Passage:
In urban economics, some analysts argue that rising housing prices are best addressed by expanding supply through relaxed zoning and faster permitting. If more units can be built, the argument goes, competition among landlords will moderate rents, and scarcity will ease. This supply-focused approach often treats demand as a given and emphasizes the physics of limited land.
Tenant advocates respond that supply expansion can be too slow to help current residents and may even accelerate displacement if new construction targets luxury buyers. They also argue that housing markets are not perfectly competitive: landlords can exert pricing power, and speculative investment can disconnect prices from local incomes.
Several policy researchers propose combining supply reforms with protections that operate on shorter time horizons. Targeted rent stabilization, legal aid for tenants, and subsidies for low-income households are presented as ways to reduce harm while new units come online.
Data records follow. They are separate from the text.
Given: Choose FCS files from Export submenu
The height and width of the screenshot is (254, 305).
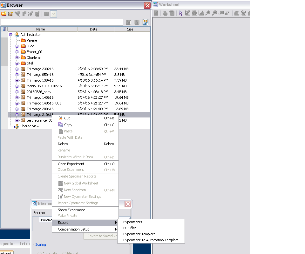Looking at the screenshot, I should [x=130, y=228].
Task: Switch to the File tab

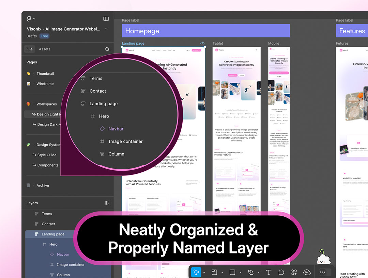Action: pos(30,49)
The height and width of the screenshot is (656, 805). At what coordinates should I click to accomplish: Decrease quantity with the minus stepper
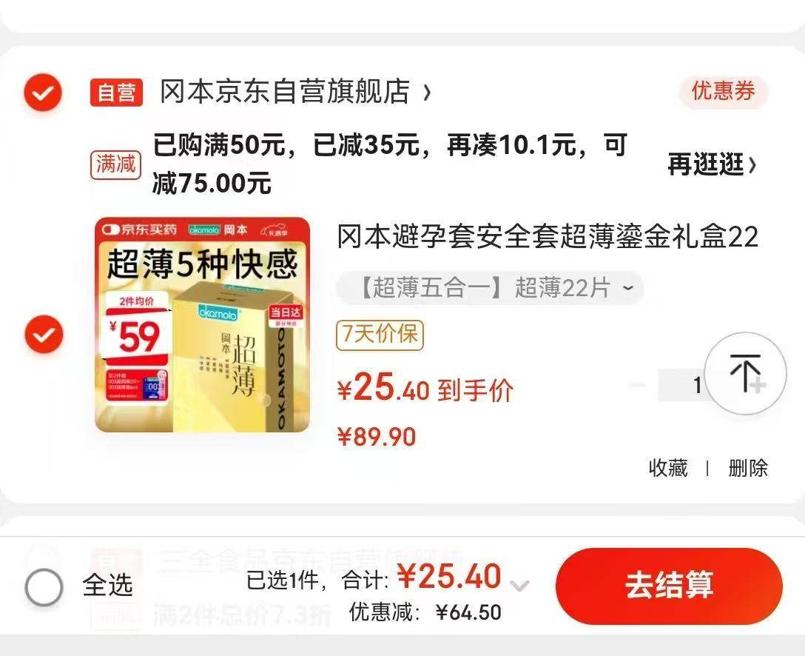(x=637, y=385)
The passage’s broader point is that treating supply as the only lever misreads a political and temporal problem as a purely technical one.
Question: The author includes the tenant advocates’ response primarily to…
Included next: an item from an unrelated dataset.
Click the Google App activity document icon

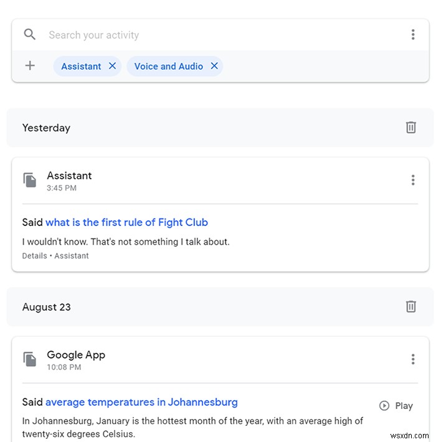[30, 360]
- provide the final conclusion that tenant protections should replace all new construction
- introduce complications and counterpoints to the supply-focused approach, setting up a combined policy alternative (correct answer)
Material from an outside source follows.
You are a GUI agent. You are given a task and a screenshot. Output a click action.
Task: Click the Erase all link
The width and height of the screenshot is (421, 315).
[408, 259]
- offer statistical evidence that zoning reform has never increased housing supply
- explain how permitting offices function on a day-to-day basis
- shift the discussion from housing to transportation infrastructure
Explanation: This question tests the reader's understanding of passage structure and organization in GRE Verbal Reasoning. Structure concerns how ideas are arranged to support the author’s purpose, such as introducing responses to set up combinations. The tenant advocates' response introduces complications like slowness and displacement to the supply approach. This prepares for the combined policy in the third paragraph. Choice B accurately captures this setup function. In contrast, choice A fails by suggesting replacement of construction, misrepresenting the integrative role. Similarly, choice C confuses with offering statistical evidence against zoning, focusing on content rather than organizational complication.